Rhabdomyolysis is a common and potentially fatal condition encountered by athletic trainers, coaches, primary care physicians and sports medicine physicians. Benign, or physiological, Exertional Rhabdomyolysis (ER) may resemble Delayed Onset Muscle Soreness (DOMS) and becomes clinically significant when accompanied by other morphologies including severe muscle pain and swelling, and myoglobinuria. ER is often characterized by a triad of symptoms including 1) Muscle pain, 2) Muscle swelling, and 3) Myoglobinuria. Rhabdomyolysis and ER are associated with a variety of complications including metabolic acidosis, disseminated intravascular coagulation (DIC), hypocalcemia, hyperkalemia, arrythmias, compartment syndrome, acute renal failure, cardiac arrest, and even death. Risk factors including prolonged repetitive exercise that involves a heavy eccentric component particularly in extreme heat and humidity have been directly linked to the development of ER. Other major factors that have been linked to the development of ER include deconditioning, dehydration, electrolyte imbalances, nutrition and diet, drugs including diuretics, statins, Nonsteroidal Anti-Inflammatory Drugs (NSAIDS), recreational drugs, dietary supplements, and high doses of caffeine. ER is often diagnosed as rhabdomyolysis in the emergency setting though this diagnosis may not be interchangeable in the presence of comparing the general population with the athletic population. CK/CPK is one of the most commonly used biomarkers in the diagnosis of rhabdomyolysis though CK/CPK levels ranging from 5 times to 50 times upper normal limits have been proposed in the literature. 5x upper limits of CK/CPK are often mentioned as being a conservative range for diagnosis, with no definitive pathological value for CK/CPK, healthcare providers should be aware that levels of 20x the upper limit may be seen in those performing repetitive and strenuous exercise(lee), with documented cases of CK/CPK laboratory values in excess of 130,000 IU/L to 244,000 IU/L in literature.

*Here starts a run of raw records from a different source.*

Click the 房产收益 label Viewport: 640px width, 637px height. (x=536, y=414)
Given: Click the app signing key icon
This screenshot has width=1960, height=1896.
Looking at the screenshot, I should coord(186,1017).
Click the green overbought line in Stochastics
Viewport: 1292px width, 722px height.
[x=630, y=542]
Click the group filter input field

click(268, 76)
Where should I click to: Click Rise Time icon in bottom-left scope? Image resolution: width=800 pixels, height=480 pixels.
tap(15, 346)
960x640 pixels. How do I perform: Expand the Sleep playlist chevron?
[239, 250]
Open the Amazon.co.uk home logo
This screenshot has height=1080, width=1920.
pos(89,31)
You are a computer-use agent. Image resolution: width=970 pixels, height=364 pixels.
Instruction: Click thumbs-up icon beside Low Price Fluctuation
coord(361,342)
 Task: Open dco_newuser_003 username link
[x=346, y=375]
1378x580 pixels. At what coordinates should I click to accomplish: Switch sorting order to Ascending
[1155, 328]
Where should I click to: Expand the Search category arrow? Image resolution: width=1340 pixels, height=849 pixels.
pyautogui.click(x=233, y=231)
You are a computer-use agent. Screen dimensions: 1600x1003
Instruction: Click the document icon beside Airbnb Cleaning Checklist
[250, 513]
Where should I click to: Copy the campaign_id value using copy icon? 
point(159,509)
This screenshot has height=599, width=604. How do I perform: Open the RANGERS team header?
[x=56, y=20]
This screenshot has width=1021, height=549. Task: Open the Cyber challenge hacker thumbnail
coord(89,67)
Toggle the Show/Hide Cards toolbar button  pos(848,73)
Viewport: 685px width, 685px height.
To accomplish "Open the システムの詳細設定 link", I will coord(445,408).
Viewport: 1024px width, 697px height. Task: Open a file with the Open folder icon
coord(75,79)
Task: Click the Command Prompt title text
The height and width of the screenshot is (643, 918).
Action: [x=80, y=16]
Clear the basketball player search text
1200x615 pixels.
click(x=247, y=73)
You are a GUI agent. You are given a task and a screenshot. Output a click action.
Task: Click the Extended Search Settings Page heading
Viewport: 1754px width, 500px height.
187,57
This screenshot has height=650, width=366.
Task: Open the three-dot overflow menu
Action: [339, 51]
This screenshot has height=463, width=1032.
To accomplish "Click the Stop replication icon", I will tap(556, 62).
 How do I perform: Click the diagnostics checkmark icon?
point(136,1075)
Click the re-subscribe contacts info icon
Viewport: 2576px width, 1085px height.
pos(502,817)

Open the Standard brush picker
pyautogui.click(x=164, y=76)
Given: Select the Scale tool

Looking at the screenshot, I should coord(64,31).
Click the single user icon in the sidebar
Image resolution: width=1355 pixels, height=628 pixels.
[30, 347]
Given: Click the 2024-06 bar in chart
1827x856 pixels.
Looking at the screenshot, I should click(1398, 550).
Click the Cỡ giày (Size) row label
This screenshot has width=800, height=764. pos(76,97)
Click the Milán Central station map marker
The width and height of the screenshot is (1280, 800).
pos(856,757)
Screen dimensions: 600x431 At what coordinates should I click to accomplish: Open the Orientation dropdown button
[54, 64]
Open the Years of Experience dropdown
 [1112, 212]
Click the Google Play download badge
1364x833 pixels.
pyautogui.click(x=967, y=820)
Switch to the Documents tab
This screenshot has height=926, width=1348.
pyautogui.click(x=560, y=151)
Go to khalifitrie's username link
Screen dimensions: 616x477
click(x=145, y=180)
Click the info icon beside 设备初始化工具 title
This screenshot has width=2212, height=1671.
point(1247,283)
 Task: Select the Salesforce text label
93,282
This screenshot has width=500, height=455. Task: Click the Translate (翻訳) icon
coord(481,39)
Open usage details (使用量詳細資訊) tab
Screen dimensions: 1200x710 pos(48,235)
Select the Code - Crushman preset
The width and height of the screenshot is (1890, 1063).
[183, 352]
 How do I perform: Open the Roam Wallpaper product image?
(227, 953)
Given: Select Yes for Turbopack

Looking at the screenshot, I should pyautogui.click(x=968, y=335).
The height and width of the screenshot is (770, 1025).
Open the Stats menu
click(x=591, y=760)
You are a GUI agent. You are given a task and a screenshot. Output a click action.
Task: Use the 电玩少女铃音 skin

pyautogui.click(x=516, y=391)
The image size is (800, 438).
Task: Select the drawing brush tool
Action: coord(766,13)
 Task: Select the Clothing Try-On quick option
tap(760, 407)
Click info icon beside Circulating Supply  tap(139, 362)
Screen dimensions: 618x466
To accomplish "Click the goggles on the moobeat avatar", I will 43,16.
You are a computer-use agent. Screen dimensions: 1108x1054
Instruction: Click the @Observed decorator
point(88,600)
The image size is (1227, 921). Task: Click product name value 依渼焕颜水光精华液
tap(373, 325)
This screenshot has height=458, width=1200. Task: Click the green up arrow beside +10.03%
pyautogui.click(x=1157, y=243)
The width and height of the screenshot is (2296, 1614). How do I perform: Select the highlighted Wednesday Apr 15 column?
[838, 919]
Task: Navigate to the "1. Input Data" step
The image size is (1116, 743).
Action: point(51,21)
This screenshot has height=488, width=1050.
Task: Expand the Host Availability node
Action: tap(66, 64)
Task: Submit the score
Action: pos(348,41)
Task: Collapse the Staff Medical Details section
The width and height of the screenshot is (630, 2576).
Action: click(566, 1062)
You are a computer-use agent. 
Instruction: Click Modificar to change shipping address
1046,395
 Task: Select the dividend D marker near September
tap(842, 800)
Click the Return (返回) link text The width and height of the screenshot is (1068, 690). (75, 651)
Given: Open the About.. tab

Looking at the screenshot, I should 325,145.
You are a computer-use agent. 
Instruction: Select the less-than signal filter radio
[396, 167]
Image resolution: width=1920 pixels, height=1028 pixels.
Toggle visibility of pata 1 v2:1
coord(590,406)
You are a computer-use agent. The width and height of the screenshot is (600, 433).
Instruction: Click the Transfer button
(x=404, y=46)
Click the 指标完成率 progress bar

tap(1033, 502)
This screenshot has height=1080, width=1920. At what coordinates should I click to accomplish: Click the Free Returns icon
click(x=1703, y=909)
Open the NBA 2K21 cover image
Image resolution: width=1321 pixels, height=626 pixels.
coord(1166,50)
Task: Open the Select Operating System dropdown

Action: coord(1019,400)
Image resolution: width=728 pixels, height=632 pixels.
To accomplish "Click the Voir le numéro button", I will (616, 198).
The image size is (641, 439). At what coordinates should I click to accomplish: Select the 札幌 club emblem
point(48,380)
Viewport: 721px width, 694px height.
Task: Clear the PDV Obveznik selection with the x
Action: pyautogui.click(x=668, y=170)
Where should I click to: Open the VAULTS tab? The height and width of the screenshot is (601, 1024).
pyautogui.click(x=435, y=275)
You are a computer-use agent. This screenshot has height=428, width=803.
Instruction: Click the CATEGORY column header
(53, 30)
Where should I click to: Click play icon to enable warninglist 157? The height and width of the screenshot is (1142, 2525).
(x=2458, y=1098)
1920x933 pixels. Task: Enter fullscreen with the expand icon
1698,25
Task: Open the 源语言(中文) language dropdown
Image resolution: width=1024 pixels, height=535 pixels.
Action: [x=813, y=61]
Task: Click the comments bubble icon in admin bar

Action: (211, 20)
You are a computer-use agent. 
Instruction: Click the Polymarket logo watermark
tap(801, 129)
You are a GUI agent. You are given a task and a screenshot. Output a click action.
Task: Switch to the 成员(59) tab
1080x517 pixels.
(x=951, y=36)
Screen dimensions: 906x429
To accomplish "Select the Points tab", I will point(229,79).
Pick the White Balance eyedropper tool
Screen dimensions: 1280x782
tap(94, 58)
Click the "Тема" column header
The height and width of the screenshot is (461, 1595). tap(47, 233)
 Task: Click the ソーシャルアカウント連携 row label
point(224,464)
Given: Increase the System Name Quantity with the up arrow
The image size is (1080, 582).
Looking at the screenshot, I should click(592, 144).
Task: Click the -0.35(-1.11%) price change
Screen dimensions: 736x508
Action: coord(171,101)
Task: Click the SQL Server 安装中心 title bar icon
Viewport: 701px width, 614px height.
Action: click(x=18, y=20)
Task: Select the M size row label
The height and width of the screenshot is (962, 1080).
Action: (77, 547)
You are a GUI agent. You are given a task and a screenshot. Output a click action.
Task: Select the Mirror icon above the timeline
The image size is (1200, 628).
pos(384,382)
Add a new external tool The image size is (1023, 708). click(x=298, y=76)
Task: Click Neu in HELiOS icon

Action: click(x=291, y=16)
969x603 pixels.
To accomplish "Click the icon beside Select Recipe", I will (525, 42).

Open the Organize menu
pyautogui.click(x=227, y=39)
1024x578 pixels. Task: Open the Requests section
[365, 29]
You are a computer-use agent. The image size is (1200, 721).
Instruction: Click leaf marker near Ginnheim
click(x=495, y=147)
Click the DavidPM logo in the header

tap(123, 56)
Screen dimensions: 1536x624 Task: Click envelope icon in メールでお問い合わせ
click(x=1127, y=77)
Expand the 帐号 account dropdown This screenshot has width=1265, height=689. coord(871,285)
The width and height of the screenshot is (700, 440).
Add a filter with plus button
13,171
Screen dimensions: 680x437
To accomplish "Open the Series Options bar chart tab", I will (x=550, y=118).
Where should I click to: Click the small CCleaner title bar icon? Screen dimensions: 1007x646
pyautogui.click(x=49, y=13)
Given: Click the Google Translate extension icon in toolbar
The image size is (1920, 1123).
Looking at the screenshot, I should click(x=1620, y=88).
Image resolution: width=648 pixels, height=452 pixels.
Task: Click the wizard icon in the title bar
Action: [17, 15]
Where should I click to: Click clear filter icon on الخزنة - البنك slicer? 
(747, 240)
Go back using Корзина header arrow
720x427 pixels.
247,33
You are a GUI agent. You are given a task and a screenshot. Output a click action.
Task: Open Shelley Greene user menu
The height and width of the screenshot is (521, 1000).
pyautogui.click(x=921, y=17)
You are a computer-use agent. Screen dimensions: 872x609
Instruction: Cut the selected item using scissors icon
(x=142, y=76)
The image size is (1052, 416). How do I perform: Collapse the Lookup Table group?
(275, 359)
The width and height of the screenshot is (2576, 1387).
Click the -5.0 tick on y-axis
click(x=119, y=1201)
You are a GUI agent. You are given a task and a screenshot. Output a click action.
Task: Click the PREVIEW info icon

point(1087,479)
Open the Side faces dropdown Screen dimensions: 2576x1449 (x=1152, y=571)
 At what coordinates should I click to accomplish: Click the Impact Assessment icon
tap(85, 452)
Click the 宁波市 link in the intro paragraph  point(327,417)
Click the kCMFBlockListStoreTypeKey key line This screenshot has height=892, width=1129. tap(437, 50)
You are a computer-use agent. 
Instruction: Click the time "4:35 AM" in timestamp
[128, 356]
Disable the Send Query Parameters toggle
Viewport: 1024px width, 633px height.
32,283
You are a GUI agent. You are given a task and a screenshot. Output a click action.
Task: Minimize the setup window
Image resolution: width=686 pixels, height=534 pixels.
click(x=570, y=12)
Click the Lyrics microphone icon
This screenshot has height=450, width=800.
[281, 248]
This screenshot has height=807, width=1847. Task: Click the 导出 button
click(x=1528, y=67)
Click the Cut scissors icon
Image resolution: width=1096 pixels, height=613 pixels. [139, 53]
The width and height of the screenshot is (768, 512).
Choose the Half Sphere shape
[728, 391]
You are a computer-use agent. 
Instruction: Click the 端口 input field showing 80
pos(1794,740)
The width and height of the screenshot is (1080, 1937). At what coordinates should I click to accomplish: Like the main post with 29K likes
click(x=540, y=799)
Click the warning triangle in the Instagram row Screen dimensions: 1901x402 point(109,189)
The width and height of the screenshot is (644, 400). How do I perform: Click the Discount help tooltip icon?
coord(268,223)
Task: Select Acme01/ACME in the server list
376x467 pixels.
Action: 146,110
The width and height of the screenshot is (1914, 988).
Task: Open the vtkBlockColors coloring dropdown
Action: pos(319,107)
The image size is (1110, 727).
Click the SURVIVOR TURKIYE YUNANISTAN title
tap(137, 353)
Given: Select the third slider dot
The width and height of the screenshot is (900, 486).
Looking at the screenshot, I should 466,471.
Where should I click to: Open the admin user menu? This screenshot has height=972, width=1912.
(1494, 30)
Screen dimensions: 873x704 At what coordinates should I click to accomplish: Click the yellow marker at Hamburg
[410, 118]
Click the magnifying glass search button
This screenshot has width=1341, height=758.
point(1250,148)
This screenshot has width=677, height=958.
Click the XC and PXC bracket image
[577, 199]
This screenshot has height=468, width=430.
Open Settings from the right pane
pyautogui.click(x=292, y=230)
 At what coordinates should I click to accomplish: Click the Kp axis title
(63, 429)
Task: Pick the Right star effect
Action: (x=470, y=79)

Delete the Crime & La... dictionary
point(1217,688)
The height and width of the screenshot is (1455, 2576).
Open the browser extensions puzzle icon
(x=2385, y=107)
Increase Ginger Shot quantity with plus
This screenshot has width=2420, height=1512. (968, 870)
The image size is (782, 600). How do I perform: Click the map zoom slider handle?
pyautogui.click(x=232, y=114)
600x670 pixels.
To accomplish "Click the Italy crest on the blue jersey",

Exertional rhabdomyolysis, Exercise induced rhabdomyolysis, Creatine Phosphokinase (CK/CPK)
Rhabdomyolysis is a common and potentially fatal condition encountered by athletic trainers, coaches, primary care physicians and sports medicine physicians [1]. When the components of striated muscle such as the myofibrils and sarcolemma are damaged [1-6], cellular components including Creatine Kinase (CK/CPK) [1,2,4,5,7,8], Lactate Dehydrogenase (LDH) [1,7,8], Aspartate Transaminase (AST) [7,8], Alanine Transaminase (ALT) [7,8], calcium [3], potassium [1,3,4], myoglobin [8], and organic acids [3] are released in the surrounding plasma and extracellular space [5,6]. Exertional (exercise induced) Rhabdomyolysis (ER) is often diagnosed as rhabdomyolysis in the emergency setting though this diagnosis may not be interchangeable in the presence of comparing the general population with the athletic population.
This study was approved by the Graceland University Internal Review Board. All participants had previously signed a medical record release form and after initial review for continued medical care, informed consents were received from each participant to be included in this study. All cases occurred over two seasons and did not occur at the same time.
18-year-old Caucasian male presented to the Emergency Department (ED) after having two syncopal episodes and bilateral flank pain while vomiting. Patient reported working out and stated that he had consumed water. Patient later admitted that he had not been eating or drinking as he had been preparing to lose weight for an upcoming wrestling match. ED workup included an electrocardiogram (EKG), macroscopic urinalysis (UA), and laboratory workup including a CBC with differential, cardiac isoenzymes, and general chemistry panel (Table 1). Based on the diagnostic workup, the patient received 2 liters (L) Normal Saline (NS) and was discharged with the diagnosis of elevated CK and dehydration.
Table 1: General chemistry panel. View Table 1
18-year-old Caucasian male presented to the ED after having three syncopal episodes following strenuous exercise. Patient stated that he had been in the weight room and had felt lightheaded and dizzy and proceeded to prop himself against the wall preparing to pass out. He denied any pain in the ED but did state that he had some muscle cramps and that he was preparing for an upcoming wrestling match and that he had not been eating or drinking much in the days leading up to the event. ED workup included an EKG, macroscopic UA, and laboratory workup including a CBC with differential, cardiac isoenzymes, and general chemistry panel (Table 1). Based on the diagnostic workup, the patient received 2 L of NS and was discharged with the diagnosis of elevated CK and dehydration.
21-year-old African American male presented to the ED by ambulance after being placed in a chokehold at a wrestling tournament. Patient presented with shortness of breath and difficulty swallowing. Athlete reported cutting weight for several days prior to the tournament but stated that he had not been starving himself. ED workup included a chest X-ray, Computed Tomography (CT) of the neck, EKG, and laboratory workup including a CBC with differential, general chemistry panel, and cardiac isoenzymes (Table 1). Based on the diagnostic workup, the patient received 2 L NS and was discharged with the diagnosis of a choking injury and mild rhabdomyolysis.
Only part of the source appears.